The environmental health costs of a petrochemical future for North Carolina
A chemical industry trade group is touting a job-creating side benefit of fracking in North Carolina, claiming that building a plant to process natural gas into the petrochemical products used to make plastics and synthetic fabrics would create thousands of jobs for the state.
But the experience of other places with similar facilities shows those jobs would come at a heavy cost to the health of the environment and local community.
The American Chemistry Council recently released a report claiming that 15,000 jobs would result from construction of a single ethylene production plant in North Carolina, where the legislature recently legalized fracking, which could begin as soon as 2014. The plants are known as "ethane crackers" because they break down or "crack" complex hydrocarbons from oil and gas into simpler molecules that can then be turned into everything from trash bags to footwear, tires to paint. Shell is currently considering building a cracker in Pennsylvania, a major fracking center, and is seeking big tax breaks for the project.

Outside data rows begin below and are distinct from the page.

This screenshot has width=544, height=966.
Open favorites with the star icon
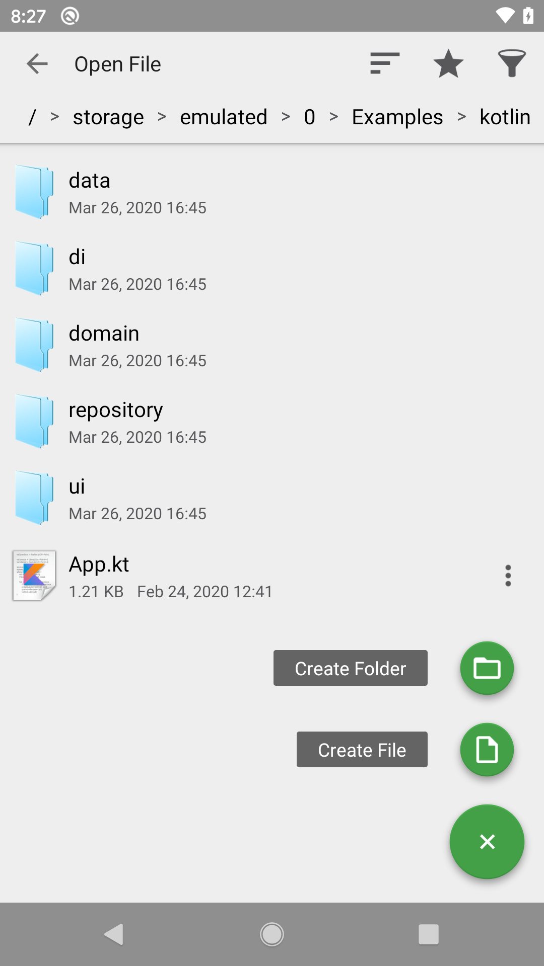448,64
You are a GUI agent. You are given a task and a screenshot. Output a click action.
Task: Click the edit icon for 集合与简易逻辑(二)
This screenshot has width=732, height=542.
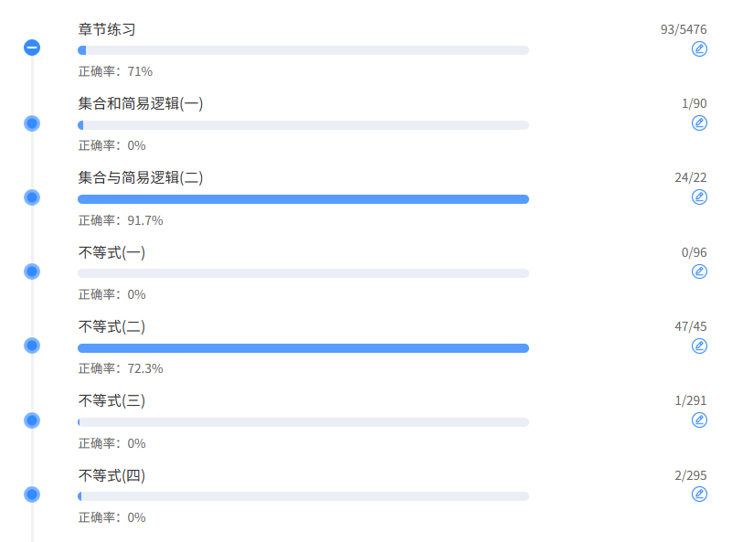pos(699,197)
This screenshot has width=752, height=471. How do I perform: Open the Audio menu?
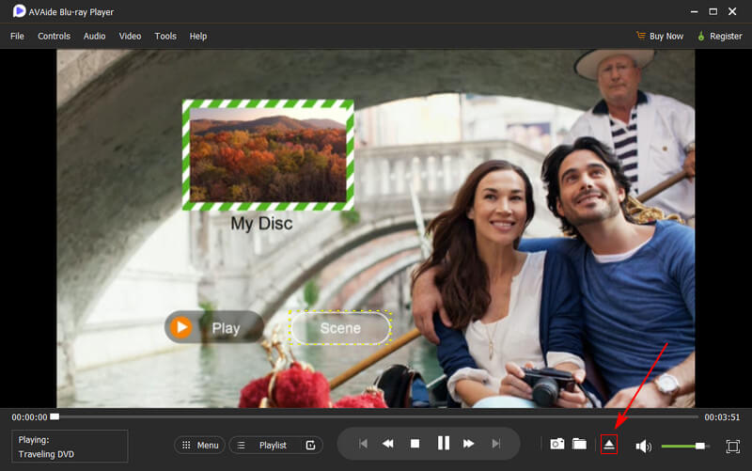coord(94,36)
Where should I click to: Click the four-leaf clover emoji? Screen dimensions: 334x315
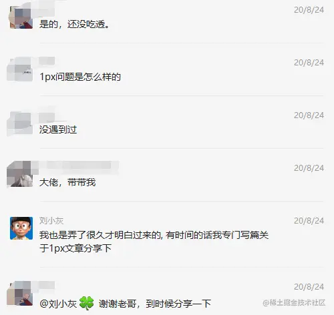point(86,303)
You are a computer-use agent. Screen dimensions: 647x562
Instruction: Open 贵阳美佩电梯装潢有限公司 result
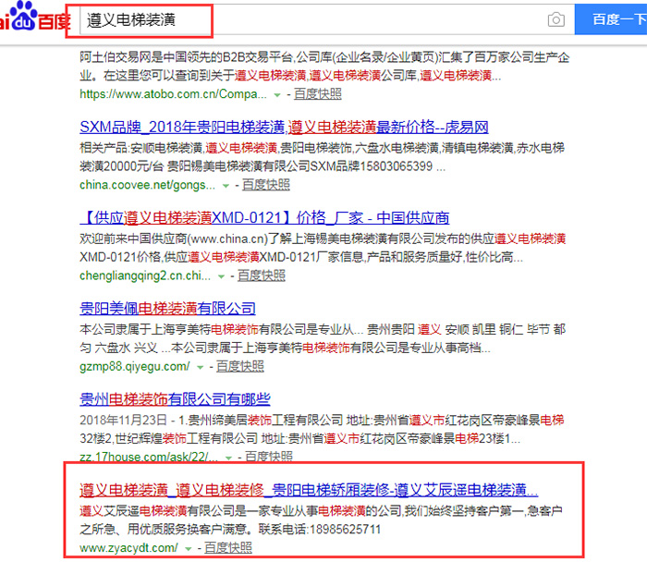tap(168, 309)
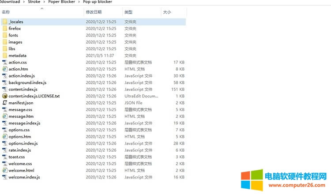Sort files by 修改日期 column header
This screenshot has width=331, height=194.
[x=93, y=12]
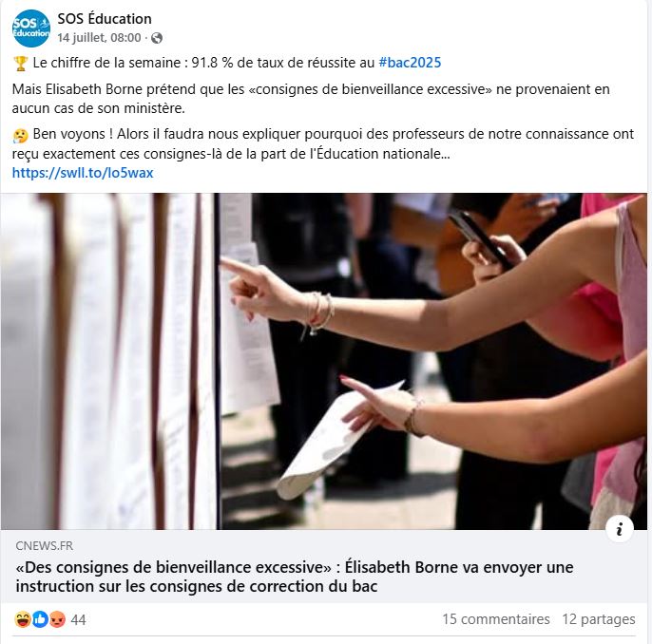Viewport: 652px width, 644px height.
Task: Open the article preview photo of students
Action: 324,361
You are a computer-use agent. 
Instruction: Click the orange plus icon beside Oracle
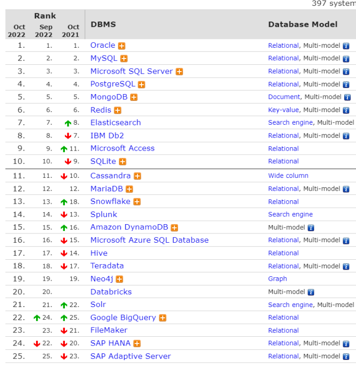(121, 46)
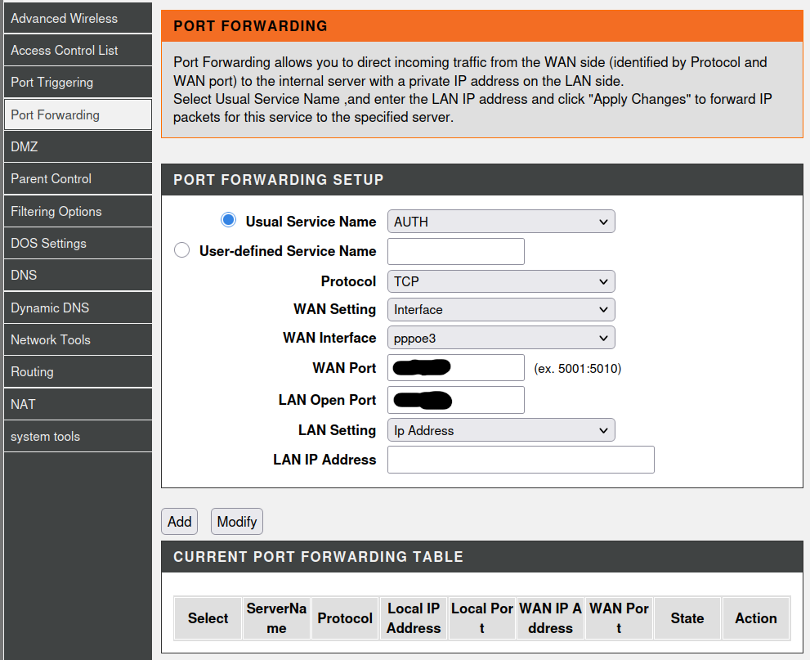
Task: Go to the Access Control List page
Action: coord(78,50)
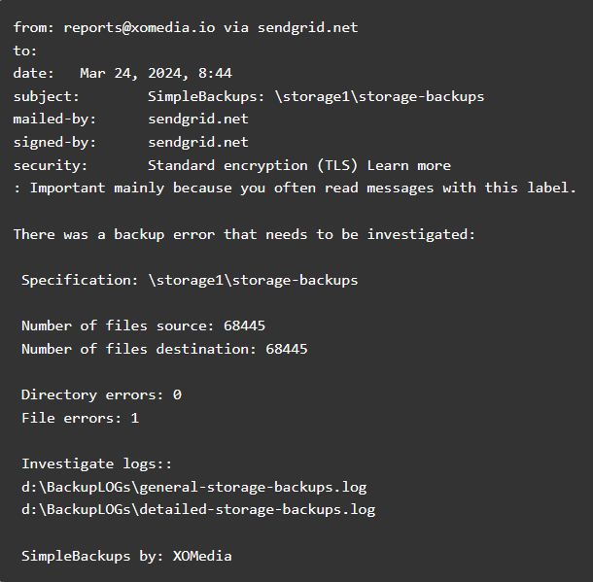Viewport: 593px width, 582px height.
Task: Click the general-storage-backups.log path
Action: click(194, 487)
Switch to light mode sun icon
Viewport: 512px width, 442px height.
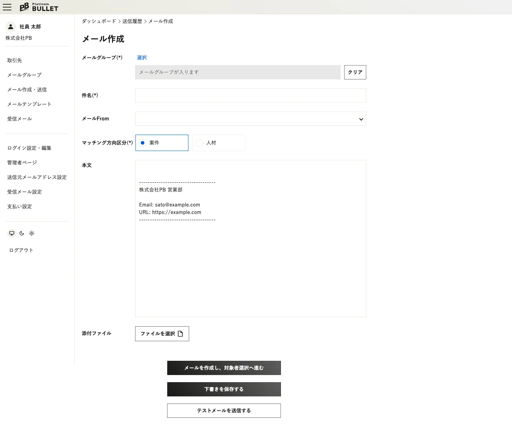point(32,233)
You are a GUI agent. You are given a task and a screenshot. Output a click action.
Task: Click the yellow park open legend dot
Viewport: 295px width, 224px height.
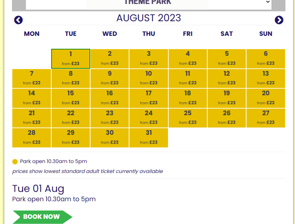coord(15,161)
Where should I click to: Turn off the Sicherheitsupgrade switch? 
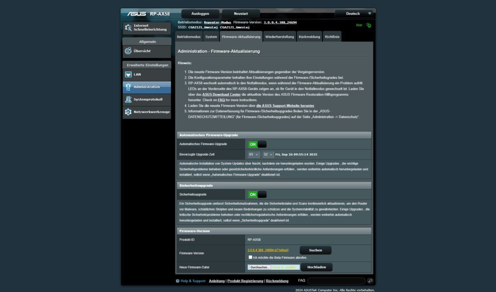click(257, 194)
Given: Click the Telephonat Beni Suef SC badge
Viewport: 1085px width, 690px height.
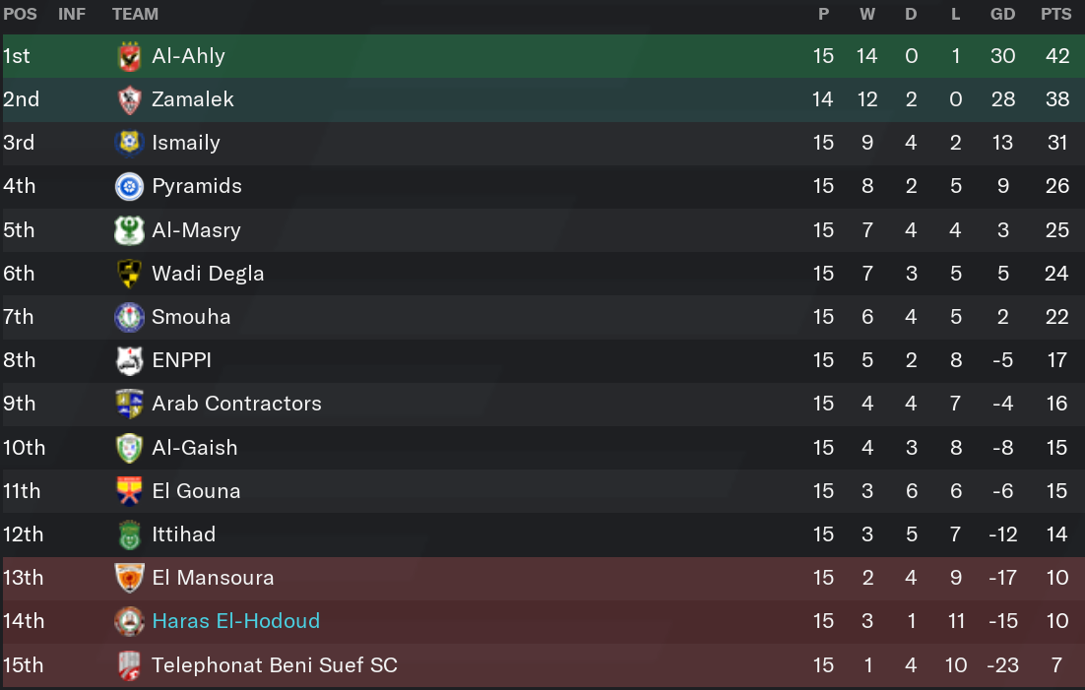Looking at the screenshot, I should 129,665.
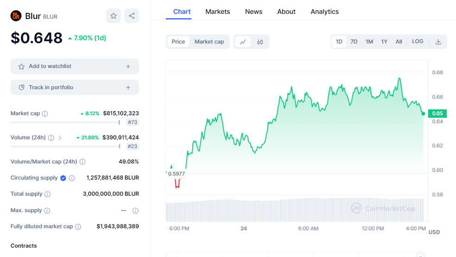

But even industry insiders questioned the report's optimistic job claims. Vikram Rao, a member of North Carolina's new Energy and Mining Commission and a former chief technology officer at fracking pioneer Halliburton, expressed his doubt to the News & Observer of Raleigh.
"I mean, come on," he told the paper in disbelief.
While the number of jobs such a plant would create may be disputed, something that's certain is that the facility would emit a lot of highly toxic pollution.
Consider the experience of Norco, La., a community about 24 miles west of New Orleans where Shell Oil -- the Houston-based subsidiary of Royal Dutch Shell -- operates a major ethane cracker (photo above). In 2010 alone, Shell's Norco plant released over 480,000 pounds of toxic pollution to the air, including large quantities of chemicals known to cause cancer and birth defects, according to the Environmental Protection Agency's Toxics Release Inventory of self-reported data. Those releases included:
* more than 34,000 pounds of 1,3-butadiene, which is classified by the federal government as a chemical known to cause cancer;
* more than 55,000 pounds of benzene, known to damage the blood and immune system and to cause blood cancer;
* more than 6,000 pounds of ethylbenzene, classified as a possible human carcinogen and linked to kidney damage in exposed animals;
* more than 45,000 pounds of naphthalene, which has been shown to cause tumors in mice and is considered a possible human carcinogen;
* more than 1,000 pounds of polycyclic aromatic compounds, probable human carcinogens that are also linked to lower IQ and asthma in children with high prenatal exposure;
* more than 2,300 pounds of styrene, a possible carcinogen;
* more than 30,000 pounds of toluene, which can affect the nervous system and cause loss of strength, memory, hearing and color vision; and
* more than 13,000 pounds of xylene, which can damage the lungs, liver and kidneys.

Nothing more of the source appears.